The *.log files contain the performance (in ns/day) of each run on the last line. Use tail *log to see the last chunk of each log file. Have a look through the log files and see what you can learn. What differs from log files from previous exercises?

Running update and constraints on the GPU

Recall that earlier we said that the dominant operations are arithmetic and data movement. We can eliminate a lot of the data movement by moving most computation to the GPU, and also the reduction, update and constraints phases.
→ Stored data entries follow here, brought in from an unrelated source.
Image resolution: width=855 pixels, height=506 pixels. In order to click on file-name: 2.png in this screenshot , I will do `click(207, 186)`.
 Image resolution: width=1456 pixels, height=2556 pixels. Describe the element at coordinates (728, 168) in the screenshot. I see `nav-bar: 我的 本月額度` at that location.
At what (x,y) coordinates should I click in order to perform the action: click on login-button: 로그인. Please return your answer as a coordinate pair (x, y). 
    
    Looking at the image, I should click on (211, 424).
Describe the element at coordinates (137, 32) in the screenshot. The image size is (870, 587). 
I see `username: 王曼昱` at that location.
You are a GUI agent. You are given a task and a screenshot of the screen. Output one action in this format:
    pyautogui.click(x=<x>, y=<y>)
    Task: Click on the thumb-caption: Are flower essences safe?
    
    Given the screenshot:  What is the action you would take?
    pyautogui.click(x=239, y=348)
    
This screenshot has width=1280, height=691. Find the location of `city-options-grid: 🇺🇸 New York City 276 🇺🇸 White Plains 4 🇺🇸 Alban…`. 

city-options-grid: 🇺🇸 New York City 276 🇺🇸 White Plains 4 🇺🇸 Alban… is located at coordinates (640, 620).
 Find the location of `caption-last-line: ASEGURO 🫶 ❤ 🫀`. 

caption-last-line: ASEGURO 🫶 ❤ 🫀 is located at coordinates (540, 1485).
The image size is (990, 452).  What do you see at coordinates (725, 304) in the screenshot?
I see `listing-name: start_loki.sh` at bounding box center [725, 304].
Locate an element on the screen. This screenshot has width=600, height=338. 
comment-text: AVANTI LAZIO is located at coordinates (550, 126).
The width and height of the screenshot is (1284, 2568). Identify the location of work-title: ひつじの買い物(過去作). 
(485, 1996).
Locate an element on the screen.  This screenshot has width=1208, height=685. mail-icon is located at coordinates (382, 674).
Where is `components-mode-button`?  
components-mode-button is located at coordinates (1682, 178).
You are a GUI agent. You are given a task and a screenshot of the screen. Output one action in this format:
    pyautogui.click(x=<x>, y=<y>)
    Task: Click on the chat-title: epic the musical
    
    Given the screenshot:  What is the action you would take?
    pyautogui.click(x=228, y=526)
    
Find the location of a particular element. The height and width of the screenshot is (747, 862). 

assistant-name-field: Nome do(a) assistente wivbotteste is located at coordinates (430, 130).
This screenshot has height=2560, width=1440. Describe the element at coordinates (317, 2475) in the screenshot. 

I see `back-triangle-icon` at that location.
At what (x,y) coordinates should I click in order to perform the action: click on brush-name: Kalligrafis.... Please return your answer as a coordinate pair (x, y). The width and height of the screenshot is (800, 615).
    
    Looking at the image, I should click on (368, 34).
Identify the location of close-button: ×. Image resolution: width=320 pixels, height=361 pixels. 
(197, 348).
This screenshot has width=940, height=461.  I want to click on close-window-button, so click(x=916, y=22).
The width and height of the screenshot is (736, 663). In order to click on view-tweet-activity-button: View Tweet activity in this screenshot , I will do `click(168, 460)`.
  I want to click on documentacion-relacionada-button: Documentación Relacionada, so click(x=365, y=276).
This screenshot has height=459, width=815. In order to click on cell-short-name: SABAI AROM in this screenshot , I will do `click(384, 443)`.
../_images/molecular-dynamics-workflow-all-on-gpu.svg

Moving also the update and constraints to the GPU. Now there is much less data movement and the whole calculation is much more efficient. Generally the bonded forces should remain on the CPU, which is otherwise idle. Run this way using gmx mdrun -nb gpu -pme gpu -update gpu

Note that not all combinations of algorithms are supported, but where they are supported, the benefit of running the update also on the GPU is very useful.

Explore GPU updates

Using the same folder and topol.tpr file from the above exercise, download the job submission script where you will again see FIXME comments. Replace them to make it run NB, PME and the update on the GPU, as well as perhaps the bonded work. Save and exit.

Run the script and observe the performance as before. Is that better or worse than earlier?

Keypoints

  • The PME workload can be run on a GPU in a few different ways

  • The relative strength of CPU and GPU and the simulation system determines the most efficient way to assign the tasks. The default is not always best.

  • When supported, moving the whole MD workload to the GPU provides good improvements.